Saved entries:
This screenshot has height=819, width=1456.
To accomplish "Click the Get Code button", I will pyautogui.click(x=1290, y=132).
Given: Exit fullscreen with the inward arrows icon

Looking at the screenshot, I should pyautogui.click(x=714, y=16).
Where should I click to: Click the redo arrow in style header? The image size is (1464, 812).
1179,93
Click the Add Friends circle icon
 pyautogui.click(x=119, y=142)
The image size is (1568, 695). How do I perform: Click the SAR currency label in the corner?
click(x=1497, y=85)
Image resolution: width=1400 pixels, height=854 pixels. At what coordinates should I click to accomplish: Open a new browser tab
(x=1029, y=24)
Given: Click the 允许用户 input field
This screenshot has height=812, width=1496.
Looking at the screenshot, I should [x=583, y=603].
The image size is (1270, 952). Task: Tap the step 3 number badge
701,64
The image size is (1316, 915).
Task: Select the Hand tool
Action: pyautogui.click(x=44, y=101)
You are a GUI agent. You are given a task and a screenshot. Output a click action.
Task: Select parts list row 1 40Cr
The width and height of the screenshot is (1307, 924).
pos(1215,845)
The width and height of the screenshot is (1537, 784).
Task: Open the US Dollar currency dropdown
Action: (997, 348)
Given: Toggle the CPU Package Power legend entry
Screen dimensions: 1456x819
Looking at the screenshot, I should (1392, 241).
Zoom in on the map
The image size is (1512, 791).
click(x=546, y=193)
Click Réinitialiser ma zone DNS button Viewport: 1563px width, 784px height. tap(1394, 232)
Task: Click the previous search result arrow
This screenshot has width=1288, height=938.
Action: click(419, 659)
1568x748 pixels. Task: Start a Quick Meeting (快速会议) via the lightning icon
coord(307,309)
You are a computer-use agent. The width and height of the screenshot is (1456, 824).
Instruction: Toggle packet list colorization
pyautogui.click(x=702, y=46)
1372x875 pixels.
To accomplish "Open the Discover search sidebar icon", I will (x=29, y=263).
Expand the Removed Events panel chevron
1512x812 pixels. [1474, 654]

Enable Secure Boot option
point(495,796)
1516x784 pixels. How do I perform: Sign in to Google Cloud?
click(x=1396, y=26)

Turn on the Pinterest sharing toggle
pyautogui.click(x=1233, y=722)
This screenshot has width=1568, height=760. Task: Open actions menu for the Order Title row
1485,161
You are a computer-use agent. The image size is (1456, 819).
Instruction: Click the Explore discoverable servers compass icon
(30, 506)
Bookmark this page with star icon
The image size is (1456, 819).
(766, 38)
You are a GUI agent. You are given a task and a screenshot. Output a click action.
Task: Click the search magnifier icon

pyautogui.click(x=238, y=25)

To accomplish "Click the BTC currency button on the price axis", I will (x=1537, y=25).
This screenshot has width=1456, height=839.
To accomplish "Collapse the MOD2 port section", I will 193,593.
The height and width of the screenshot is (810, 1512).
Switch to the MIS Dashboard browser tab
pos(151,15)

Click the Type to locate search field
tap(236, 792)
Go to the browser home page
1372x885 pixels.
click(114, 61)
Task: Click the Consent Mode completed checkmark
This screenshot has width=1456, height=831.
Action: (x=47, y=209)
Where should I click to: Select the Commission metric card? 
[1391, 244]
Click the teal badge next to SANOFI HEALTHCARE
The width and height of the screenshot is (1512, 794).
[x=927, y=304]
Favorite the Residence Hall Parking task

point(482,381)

WORK REQUEST: One figure is all that is needed: the number of lines above in which the word "page" appears.

TASK ANSWER: 2